Il Soggiorno in Tadelakt

Il soggiorno è lo spazio più vissuto della casa, quello in cui le funzioni si sovrappongono e le persone si incontrano. È un ambiente che deve saper accogliere senza diventare caotico, mantenere carattere senza risultare invadente. Per questo richiede materiali capaci di dare identità senza dominare la scena. Il tadelakt si inserisce bene in questo equilibrio perché non è un rivestimento decorativo nel senso tradizionale, ma una superficie che costruisce lo spazio in modo continuo. In un soggiorno non serve solo stupire a ogni sguardo: serve coerenza, profondità e durata nel tempo.

Il Tadelakt in Soggiorno

Nel soggiorno il tadelakt lavora soprattutto sulla percezione complessiva dell’ambiente. La sua continuità visiva permette di unificare pareti diverse senza creare interruzioni, rendendo lo spazio più leggibile e ordinato. È un materiale che accompagna l’architettura invece di sovrapporsi ad essa. Dal punto di vista sensoriale, la superficie del tadelakt restituisce una sensazione di solidità calma.
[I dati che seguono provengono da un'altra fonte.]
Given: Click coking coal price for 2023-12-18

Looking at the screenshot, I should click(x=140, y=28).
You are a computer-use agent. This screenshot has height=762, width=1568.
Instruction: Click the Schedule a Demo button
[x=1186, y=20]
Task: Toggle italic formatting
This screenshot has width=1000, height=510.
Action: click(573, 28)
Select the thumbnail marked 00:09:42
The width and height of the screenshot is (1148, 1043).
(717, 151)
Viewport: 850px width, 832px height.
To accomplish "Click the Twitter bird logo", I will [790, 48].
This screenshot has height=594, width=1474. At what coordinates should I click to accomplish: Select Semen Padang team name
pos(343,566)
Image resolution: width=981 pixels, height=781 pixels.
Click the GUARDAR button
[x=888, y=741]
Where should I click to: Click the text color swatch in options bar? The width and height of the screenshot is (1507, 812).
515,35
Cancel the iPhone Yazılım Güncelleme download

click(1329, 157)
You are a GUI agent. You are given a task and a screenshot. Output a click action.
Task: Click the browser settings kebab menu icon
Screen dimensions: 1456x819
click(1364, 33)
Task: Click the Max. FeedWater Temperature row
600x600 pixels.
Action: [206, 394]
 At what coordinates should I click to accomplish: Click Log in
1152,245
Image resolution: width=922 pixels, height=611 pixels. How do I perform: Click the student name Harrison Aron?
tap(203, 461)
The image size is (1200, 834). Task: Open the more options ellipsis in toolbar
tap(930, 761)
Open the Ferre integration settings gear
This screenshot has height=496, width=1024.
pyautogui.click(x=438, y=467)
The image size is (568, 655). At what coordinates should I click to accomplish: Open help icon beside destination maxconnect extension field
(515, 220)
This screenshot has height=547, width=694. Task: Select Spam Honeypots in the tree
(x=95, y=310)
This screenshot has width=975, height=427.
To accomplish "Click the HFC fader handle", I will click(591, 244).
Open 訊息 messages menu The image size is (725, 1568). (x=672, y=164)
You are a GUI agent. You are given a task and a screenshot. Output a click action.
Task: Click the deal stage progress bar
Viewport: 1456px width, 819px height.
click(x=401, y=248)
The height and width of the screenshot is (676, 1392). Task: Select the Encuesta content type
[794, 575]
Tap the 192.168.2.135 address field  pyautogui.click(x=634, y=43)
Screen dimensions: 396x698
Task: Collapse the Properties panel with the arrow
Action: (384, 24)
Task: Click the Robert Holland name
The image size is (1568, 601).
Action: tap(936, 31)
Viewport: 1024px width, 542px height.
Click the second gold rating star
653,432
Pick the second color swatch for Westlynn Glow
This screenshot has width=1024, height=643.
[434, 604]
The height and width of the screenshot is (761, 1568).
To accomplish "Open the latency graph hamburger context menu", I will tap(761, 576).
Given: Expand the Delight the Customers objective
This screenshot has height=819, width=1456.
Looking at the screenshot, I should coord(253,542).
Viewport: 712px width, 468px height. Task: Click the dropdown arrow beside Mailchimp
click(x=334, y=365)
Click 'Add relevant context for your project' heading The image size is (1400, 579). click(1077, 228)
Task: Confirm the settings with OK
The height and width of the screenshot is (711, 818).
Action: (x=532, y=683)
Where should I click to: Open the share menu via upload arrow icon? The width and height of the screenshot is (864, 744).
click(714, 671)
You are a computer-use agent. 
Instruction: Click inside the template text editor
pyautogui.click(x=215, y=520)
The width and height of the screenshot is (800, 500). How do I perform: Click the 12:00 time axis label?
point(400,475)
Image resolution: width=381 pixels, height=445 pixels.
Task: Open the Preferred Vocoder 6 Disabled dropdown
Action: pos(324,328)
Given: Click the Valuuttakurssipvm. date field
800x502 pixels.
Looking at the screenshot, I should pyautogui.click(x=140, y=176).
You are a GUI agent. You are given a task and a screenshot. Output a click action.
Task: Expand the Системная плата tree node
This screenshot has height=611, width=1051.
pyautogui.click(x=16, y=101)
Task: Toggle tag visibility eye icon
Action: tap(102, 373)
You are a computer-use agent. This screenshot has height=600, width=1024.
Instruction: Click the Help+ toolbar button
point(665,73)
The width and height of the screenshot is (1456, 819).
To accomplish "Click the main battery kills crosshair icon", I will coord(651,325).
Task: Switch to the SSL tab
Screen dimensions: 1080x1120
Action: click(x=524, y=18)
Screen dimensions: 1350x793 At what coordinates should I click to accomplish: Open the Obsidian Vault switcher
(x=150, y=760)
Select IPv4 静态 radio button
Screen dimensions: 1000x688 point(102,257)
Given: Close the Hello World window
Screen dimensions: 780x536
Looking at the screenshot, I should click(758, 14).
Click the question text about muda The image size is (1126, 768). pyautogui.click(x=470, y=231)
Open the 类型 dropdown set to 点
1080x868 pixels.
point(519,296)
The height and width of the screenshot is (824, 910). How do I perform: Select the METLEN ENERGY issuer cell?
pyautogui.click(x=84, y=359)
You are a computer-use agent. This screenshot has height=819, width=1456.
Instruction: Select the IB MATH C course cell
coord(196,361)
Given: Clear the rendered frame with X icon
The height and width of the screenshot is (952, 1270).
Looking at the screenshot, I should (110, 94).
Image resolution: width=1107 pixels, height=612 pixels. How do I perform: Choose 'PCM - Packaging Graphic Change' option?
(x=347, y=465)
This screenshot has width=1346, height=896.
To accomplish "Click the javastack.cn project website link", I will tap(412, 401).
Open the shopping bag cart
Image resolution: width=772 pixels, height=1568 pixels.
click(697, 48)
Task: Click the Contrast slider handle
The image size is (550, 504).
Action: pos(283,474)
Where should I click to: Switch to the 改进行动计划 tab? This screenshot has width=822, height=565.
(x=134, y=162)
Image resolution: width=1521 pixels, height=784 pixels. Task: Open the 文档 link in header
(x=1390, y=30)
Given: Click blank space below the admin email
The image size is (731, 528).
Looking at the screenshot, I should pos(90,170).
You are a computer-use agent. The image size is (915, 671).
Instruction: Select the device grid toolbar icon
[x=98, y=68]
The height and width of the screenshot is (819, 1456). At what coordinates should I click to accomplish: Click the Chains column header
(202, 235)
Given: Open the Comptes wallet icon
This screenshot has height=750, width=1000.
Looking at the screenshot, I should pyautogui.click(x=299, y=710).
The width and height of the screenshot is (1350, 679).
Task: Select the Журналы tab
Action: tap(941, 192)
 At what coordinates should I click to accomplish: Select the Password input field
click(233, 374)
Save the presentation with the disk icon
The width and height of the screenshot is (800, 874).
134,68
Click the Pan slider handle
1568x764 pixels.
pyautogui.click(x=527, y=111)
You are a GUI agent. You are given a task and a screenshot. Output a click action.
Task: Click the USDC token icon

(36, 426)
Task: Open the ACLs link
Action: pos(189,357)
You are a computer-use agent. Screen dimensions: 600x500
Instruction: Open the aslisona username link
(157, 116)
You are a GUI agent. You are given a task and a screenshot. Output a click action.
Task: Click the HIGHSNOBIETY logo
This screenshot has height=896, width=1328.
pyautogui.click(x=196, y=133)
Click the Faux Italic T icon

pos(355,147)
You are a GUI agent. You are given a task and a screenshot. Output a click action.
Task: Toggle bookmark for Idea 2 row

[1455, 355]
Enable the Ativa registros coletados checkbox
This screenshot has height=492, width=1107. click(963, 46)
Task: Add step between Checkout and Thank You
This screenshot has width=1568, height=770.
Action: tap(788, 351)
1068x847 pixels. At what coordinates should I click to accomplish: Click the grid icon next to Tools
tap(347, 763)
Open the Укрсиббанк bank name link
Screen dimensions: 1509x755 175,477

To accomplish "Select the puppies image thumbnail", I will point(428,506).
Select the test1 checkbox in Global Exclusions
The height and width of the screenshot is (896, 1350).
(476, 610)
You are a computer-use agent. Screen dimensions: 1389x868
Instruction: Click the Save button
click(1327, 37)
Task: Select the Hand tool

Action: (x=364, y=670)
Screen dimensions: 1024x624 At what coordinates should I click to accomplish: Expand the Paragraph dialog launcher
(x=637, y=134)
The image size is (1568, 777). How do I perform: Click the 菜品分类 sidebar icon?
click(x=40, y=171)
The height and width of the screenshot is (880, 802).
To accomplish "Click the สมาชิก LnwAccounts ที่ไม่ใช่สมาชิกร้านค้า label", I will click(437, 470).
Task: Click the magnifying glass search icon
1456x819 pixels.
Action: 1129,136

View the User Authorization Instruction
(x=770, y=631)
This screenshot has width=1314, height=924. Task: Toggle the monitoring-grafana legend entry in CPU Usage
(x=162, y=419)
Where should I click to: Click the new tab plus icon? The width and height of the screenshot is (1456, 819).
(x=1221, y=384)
La luce naturale viene assorbita e restituita in modo morbido, dando profondità alle pareti senza appesantirle. Questo è particolarmente evidente nelle zone giorno con grandi aperture o con luce laterale, dove il materiale riesce a valorizzare le ombre e i passaggi di tono.

Un altro aspetto importante riguarda la salubrità dell’ambiente. Essendo composto esclusivamente da calce naturale di Marrakech, il tadelakt non rilascia VOC né sostanze volatili nel tempo. Questo lo rende adatto a uno spazio in cui si trascorrono molte ore al giorno, spesso in presenza di più persone. La sua capacità di traspirare contribuisce inoltre a mantenere un microclima equilibrato, evitando l’effetto di aria stagnante tipico di alcuni rivestimenti più chiusi.

Dal punto di vista estetico, il soggiorno richiede una scelta cromatica attenta. Il tadelakt permette una grande varietà di tonalità, ma funziona al meglio quando si rimane su colori naturali e non eccessivamente saturi. Toni caldi, terre leggere, grigi morbidi o sfumature minerali permettono al materiale di dialogare con arredi e luce senza sovrastarli. In questo modo la parete diventa uno sfondo vivo, capace di valorizzare lo spazio senza imporsi come elemento decorativo autonomo.